### EXTRAIT DU DOCUMENT

▶

(Nakhon Pathom) Parsemé de cendres de bambou, ou enroulé dans des feuilles de pandan : en Thaïlande, Rachanikorn Srikong compose des fromages de chèvre en y ajoutant une touche locale, pour populariser une production encore confidentielle, mais dynamique.

Au pays du riz gluant à la mangue, le dessert national, le fromage reste l’apanage d’une minorité capable de payer le prix fort pour des produits acheminés de l’étranger.

Mais une poignée de pionniers se sont lancés dans une production artisanale et locale, avec l’espoir de changer des habitudes culinaires bien tenaces.

Leurs fromages « made in Thailand » ont tapé dans l’œil de restaurants étoilés de Bangkok, dans un contexte d’ouverture croissante des consommateurs à des mets étrangers.

Rachanikorn Srikong, qui a grandi avec « du tofu avec du riz », concède qu’elle est partie de zéro, il y a sept ans. Elle a étudié son nouvel art dans les livres.

◀

### À FAIRE
[1] Indiquez si chacune des affirmations suivantes concorde avec le texte sur les fromages de chèvre en Thaïlande, en répondant par oui ou par non et en citant les mots du texte qui tranchent. (a) Le riz gluant à la mangue est le dessert national. (b) Rachanikorn Srikong a appris son métier dans une école de fromagerie. (c) Des restaurants étoilés de Bangkok ont remarqué ces fromages.
[2] Rédigez la suite du texte sur les fromages de chèvre en Thaïlande, en reprenant juste après sa dernière phrase.

### DONNÉES FOURNIES
▶

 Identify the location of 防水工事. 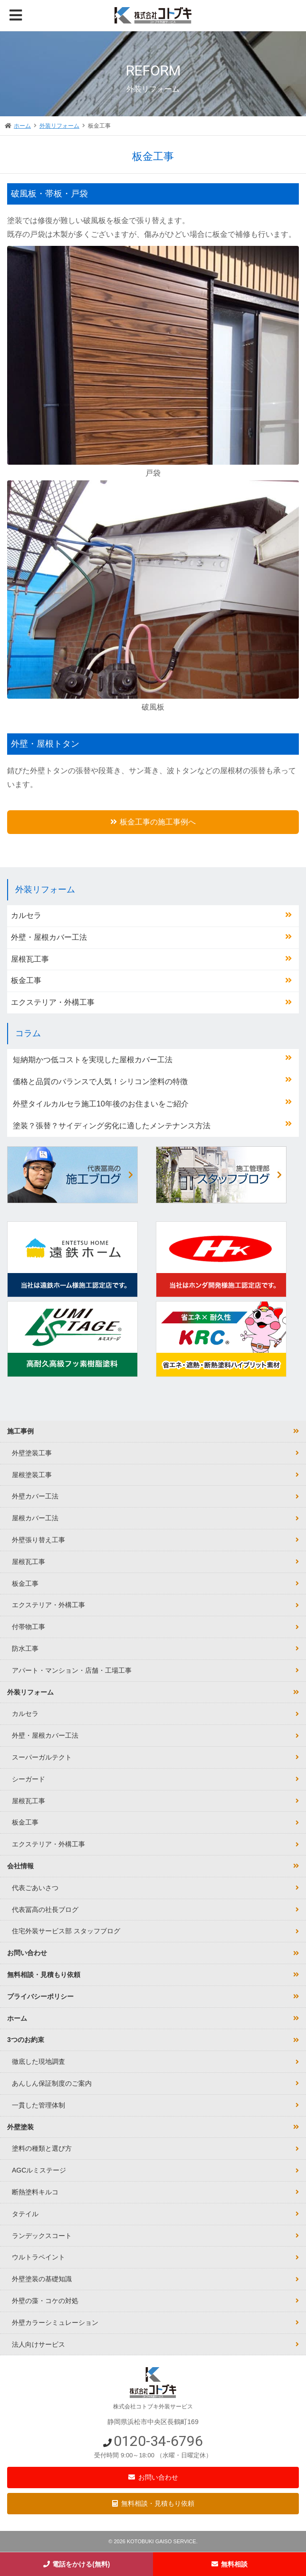
(25, 1648).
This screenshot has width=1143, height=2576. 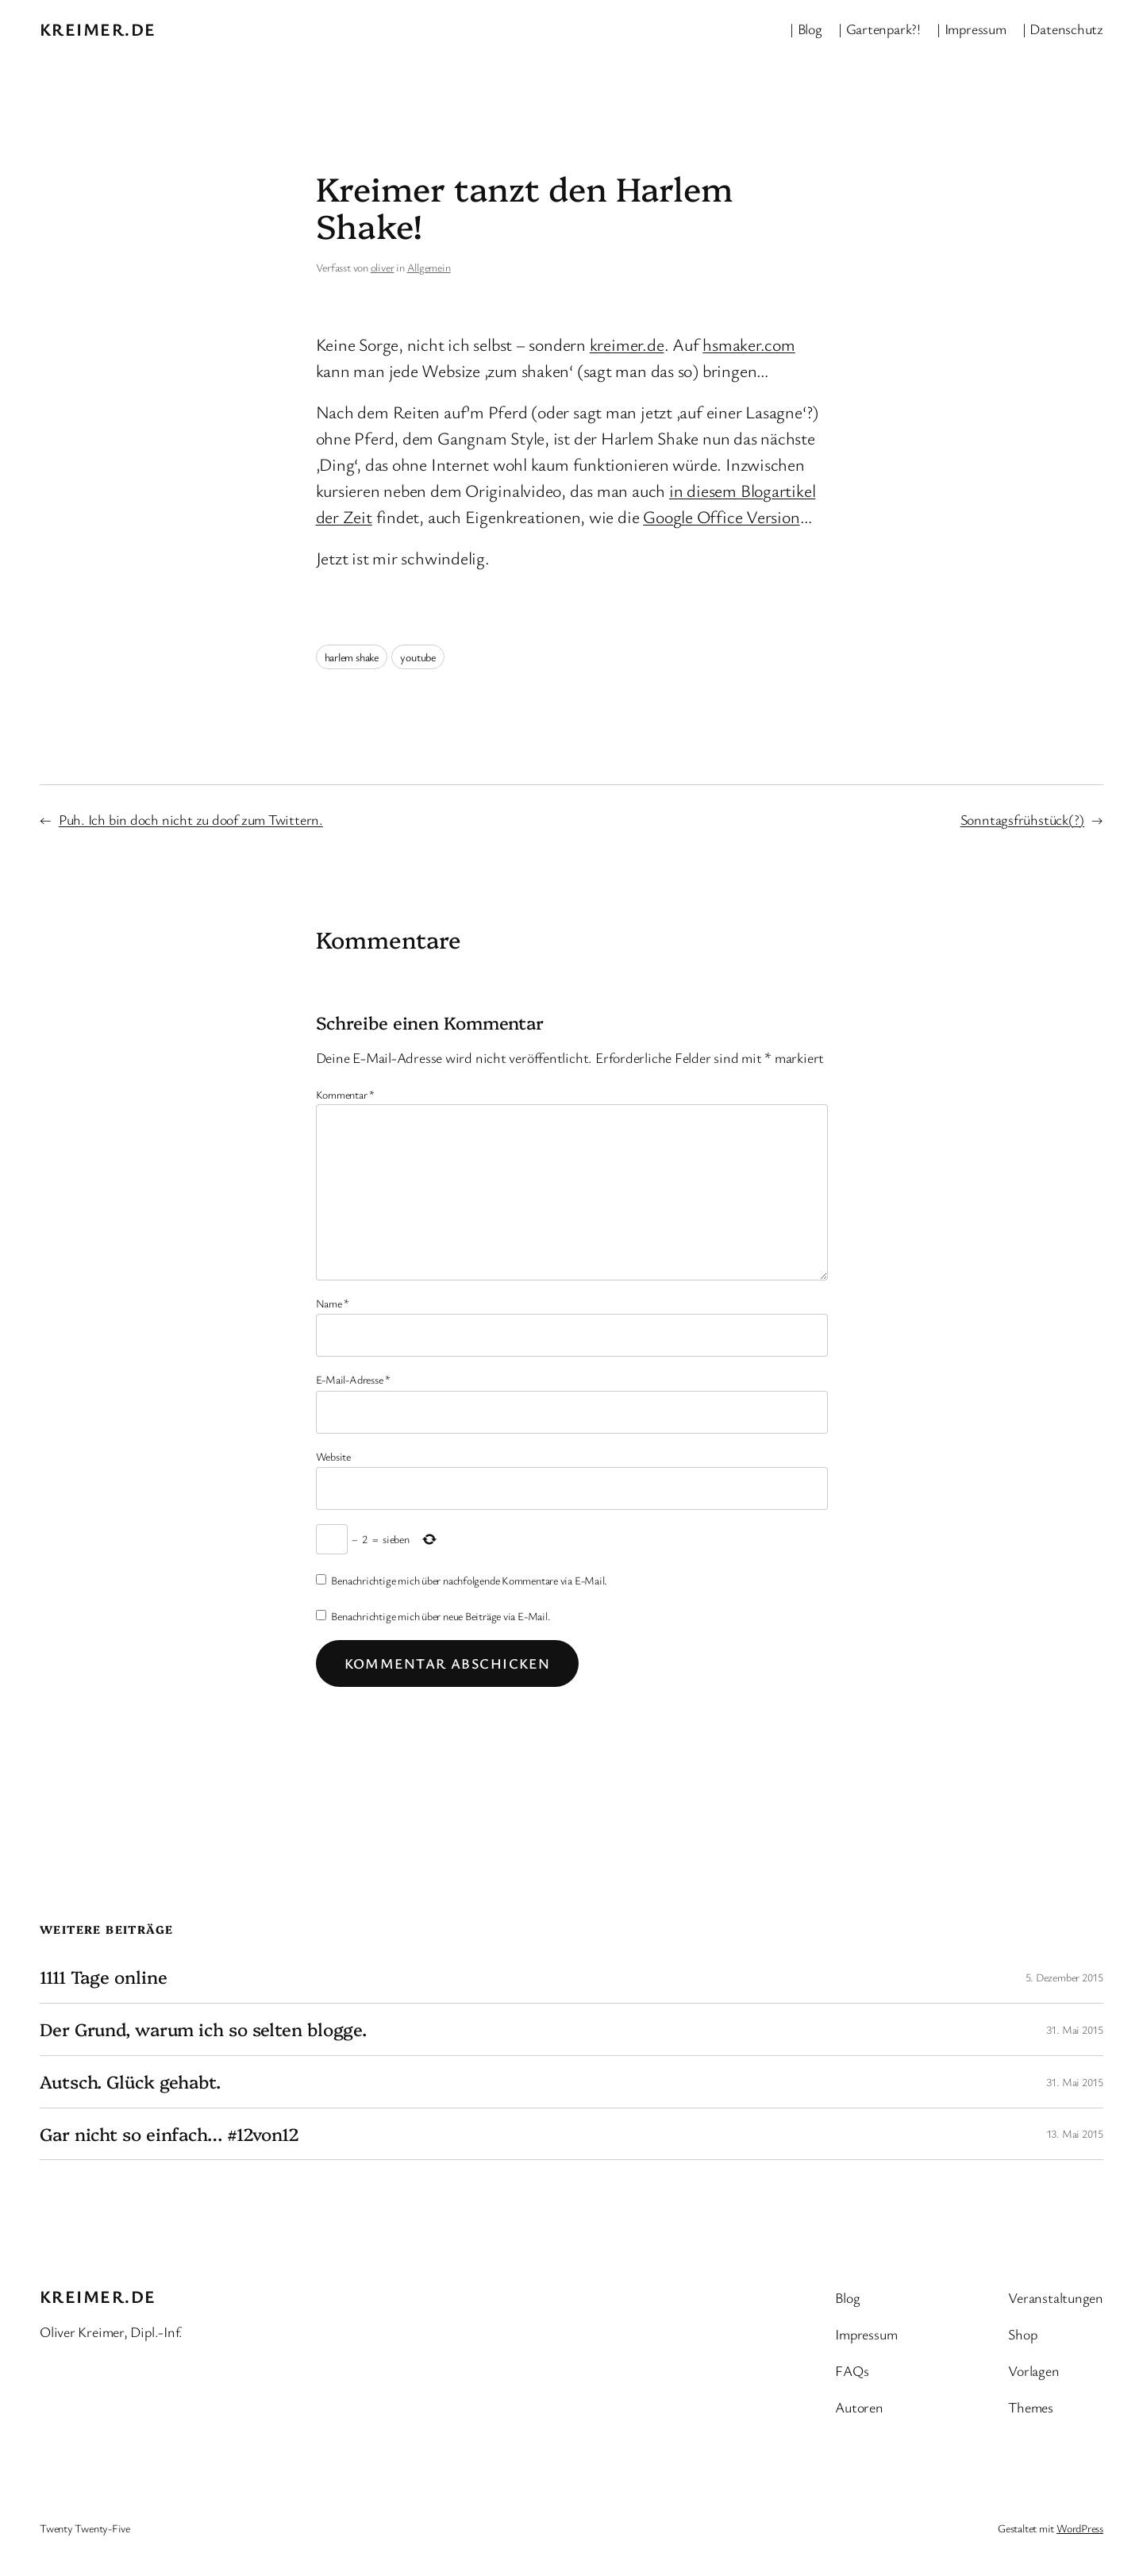 I want to click on oliver, so click(x=382, y=267).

◀

### RÉPONSES DANS L'ORDRE
[1]
(a) Oui : « Au pays du riz gluant à la mangue, le dessert national ».
(b) Non : « Elle a étudié son nouvel art dans les livres. »
(c) Oui : « ont tapé dans l’œil de restaurants étoilés de Bangkok ».

[2]
Au début, elle a démarré comme « un peintre aveugle », incapable de juger la qualité de son travail, se rappelle-t-elle.

Cette vétérinaire a trouvé sa recette en faisant le rapprochement avec l’odeur âcre du poisson fermenté, un assaisonnement populaire en Thaïlande.

C’est le goût qui « vous rend heureux, et vous reconnecte avec les plats de maman », développe cette femme âgée de 47 ans.

Marché croissant

Aujourd’hui, elle produit quinze variétés de fromages de chèvre dans sa petite ferme de la province de Nakhon Pathom, à une heure de route de Bangkok.

Certains portent une touche thaïlandaise, comme un enrobage en cendres de bambou : « je suis inquiète des émissions de dioxyde de carbone, je ne veux rien importer », lance-t-elle.

Sa trentaine de chèvres vivent dans une étable, disposée de manière à profiter de l’ombre des arbres voisins, précieux dans des conditions de chaleur parfois extrêmes.

Dans son laboratoire, cette auto-proclamée « férue de sciences » procède à la fermentation via des cultures différentes de celles utilisées en Europe, qui peuvent résister à l’humidité et la chaleur du climat local.

« Je devais échouer de toutes les manières possibles. Après ça, vous pouvez avoir le geste parfait », assure-t-elle.

Après des semaines de préparation attentionnée, ses produits sont écoulés dans plus d’une dizaine de restaurants internationaux de Bangkok ou auprès d’hôtels de l’île touristique de Phuket (sud).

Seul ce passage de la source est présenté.